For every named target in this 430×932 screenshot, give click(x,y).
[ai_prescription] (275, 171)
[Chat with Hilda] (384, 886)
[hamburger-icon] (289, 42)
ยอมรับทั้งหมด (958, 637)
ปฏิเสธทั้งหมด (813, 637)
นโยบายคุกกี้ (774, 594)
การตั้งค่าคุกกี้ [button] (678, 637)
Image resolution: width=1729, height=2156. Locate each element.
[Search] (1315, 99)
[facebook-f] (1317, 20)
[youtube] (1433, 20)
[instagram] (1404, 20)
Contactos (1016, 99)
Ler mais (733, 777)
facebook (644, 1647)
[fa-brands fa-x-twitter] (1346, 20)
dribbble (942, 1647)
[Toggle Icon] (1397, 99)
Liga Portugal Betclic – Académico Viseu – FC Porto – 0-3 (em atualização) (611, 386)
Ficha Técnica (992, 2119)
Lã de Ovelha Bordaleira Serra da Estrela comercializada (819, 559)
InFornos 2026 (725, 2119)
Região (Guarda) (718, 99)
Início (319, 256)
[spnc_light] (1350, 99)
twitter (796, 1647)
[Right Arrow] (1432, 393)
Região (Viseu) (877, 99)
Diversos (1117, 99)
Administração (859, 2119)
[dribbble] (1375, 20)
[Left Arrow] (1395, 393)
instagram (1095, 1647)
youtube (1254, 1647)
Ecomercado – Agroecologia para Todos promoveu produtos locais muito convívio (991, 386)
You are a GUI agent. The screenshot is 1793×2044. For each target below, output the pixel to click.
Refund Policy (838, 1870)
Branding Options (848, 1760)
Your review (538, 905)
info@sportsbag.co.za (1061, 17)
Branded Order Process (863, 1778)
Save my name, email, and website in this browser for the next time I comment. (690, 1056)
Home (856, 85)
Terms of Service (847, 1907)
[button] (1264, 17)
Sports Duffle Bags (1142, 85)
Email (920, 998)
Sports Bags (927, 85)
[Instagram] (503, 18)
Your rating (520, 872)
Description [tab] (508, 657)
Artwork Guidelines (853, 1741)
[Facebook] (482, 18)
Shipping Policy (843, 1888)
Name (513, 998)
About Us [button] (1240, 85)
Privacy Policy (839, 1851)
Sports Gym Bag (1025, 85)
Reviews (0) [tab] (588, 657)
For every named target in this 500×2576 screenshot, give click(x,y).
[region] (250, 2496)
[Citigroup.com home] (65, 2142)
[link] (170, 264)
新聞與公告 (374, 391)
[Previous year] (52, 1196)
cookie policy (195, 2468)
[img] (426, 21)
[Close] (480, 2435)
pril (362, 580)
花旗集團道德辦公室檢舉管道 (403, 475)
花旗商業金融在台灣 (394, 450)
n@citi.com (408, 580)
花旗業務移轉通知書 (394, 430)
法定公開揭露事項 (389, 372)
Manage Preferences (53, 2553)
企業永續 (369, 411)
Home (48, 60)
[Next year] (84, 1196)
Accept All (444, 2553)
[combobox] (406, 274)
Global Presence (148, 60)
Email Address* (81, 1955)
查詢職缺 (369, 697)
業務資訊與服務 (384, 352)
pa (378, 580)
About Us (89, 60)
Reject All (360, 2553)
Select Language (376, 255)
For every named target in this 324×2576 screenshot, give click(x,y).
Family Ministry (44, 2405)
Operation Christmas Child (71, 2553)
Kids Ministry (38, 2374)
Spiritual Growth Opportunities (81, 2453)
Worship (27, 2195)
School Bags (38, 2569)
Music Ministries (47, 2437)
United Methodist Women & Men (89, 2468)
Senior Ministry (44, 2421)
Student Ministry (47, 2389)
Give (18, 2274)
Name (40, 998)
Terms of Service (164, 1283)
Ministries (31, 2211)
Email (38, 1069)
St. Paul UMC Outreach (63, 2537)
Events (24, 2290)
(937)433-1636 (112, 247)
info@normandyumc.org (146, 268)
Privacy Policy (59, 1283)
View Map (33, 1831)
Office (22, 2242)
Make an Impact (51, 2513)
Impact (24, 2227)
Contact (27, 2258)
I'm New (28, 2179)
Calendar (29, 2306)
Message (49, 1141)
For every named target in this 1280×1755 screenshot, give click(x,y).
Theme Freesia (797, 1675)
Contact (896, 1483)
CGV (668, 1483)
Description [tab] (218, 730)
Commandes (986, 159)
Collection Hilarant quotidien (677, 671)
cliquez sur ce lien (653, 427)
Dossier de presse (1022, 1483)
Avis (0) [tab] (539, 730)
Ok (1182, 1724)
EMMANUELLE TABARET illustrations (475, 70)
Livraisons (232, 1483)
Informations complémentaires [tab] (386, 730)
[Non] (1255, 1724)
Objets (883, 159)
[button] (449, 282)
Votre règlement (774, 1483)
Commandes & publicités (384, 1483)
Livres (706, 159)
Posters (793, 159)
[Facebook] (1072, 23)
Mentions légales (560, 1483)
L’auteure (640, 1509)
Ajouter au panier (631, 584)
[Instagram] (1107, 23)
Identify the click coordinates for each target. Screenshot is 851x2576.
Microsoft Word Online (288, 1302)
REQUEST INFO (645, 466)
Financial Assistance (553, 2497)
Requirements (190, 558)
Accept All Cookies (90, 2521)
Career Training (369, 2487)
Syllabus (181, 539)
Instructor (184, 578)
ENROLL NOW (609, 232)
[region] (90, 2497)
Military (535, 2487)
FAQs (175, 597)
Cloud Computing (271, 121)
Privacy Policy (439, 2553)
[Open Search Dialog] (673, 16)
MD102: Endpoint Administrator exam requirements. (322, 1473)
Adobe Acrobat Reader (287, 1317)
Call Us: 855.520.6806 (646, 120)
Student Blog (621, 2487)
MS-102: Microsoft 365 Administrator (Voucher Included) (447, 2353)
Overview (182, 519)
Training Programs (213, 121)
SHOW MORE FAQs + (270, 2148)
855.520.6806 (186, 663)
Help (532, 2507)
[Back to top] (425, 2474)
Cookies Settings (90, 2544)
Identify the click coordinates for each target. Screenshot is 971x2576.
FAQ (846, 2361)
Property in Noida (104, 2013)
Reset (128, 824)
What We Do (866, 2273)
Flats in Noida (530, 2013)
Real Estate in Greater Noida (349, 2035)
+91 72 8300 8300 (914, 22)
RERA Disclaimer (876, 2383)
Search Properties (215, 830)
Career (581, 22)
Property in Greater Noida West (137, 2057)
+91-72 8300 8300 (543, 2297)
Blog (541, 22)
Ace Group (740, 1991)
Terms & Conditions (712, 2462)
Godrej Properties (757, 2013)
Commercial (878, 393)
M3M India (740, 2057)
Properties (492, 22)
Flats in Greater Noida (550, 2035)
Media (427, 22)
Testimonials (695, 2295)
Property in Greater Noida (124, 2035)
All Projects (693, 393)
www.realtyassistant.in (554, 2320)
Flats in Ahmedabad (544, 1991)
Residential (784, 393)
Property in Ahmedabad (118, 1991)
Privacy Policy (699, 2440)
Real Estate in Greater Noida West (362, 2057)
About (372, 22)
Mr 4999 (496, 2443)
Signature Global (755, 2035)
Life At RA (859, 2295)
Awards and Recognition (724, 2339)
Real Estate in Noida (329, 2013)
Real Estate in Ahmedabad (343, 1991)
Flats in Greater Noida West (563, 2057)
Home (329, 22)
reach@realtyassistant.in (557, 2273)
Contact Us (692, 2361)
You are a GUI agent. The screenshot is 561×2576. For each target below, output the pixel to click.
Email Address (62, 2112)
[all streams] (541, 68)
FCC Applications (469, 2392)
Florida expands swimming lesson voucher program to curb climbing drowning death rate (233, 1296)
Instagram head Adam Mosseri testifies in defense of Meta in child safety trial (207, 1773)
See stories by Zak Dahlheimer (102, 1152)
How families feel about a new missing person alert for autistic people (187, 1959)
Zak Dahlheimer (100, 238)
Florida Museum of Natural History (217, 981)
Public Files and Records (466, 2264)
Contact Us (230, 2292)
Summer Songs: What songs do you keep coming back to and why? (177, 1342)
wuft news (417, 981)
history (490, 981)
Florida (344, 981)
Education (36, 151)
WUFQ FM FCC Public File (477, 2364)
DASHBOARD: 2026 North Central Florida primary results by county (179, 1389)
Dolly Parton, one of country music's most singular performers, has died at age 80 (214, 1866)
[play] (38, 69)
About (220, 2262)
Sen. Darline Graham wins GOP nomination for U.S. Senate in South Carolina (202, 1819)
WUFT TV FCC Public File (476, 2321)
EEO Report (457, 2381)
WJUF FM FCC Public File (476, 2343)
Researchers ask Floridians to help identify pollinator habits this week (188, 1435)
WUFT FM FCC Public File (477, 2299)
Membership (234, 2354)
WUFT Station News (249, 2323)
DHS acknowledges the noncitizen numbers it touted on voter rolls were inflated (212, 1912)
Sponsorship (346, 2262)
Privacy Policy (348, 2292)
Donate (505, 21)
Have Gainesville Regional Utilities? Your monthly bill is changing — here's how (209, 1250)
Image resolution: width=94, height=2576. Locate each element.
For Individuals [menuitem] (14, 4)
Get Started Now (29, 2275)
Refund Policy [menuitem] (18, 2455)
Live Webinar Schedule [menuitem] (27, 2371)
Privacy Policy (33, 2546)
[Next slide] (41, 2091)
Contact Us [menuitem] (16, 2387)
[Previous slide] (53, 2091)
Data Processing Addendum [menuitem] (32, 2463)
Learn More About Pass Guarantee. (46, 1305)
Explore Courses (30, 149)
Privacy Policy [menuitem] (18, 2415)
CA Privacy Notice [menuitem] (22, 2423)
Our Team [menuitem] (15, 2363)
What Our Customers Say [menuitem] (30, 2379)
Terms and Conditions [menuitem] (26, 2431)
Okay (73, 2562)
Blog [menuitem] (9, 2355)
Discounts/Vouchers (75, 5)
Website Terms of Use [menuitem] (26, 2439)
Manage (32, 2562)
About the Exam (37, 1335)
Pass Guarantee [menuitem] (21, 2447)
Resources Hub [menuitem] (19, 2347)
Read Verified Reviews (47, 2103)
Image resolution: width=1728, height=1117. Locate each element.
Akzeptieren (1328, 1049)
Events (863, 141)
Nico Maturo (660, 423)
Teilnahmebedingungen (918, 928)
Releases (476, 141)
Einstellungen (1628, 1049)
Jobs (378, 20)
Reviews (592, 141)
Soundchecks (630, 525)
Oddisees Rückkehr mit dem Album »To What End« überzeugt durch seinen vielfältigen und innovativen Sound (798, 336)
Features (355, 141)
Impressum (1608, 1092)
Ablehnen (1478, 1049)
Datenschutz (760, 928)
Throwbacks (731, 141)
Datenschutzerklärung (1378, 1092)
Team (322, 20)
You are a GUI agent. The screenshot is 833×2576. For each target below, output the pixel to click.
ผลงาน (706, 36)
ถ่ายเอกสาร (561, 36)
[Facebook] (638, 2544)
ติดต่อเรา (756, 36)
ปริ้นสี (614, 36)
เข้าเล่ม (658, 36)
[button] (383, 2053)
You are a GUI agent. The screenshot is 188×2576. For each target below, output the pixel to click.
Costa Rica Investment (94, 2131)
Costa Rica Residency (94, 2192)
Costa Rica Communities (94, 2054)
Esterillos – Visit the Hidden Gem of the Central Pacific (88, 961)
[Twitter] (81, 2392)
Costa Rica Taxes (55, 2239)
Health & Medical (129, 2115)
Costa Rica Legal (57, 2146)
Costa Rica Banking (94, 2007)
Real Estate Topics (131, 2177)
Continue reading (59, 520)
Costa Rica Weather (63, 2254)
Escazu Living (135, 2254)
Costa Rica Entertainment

_Aim of the task_
Scan the lines above for "Contact Us (230, 2292)" and for "About (220, 2262)". Repeat exactly the line holding each of them and every line in between.

_Problem solution_
Contact Us (230, 2292)
Summer Songs: What songs do you keep coming back to and why? (177, 1342)
wuft news (417, 981)
history (490, 981)
Florida (344, 981)
Education (36, 151)
WUFQ FM FCC Public File (477, 2364)
DASHBOARD: 2026 North Central Florida primary results by county (179, 1389)
Dolly Parton, one of country music's most singular performers, has died at age 80 (214, 1866)
[play] (38, 69)
About (220, 2262)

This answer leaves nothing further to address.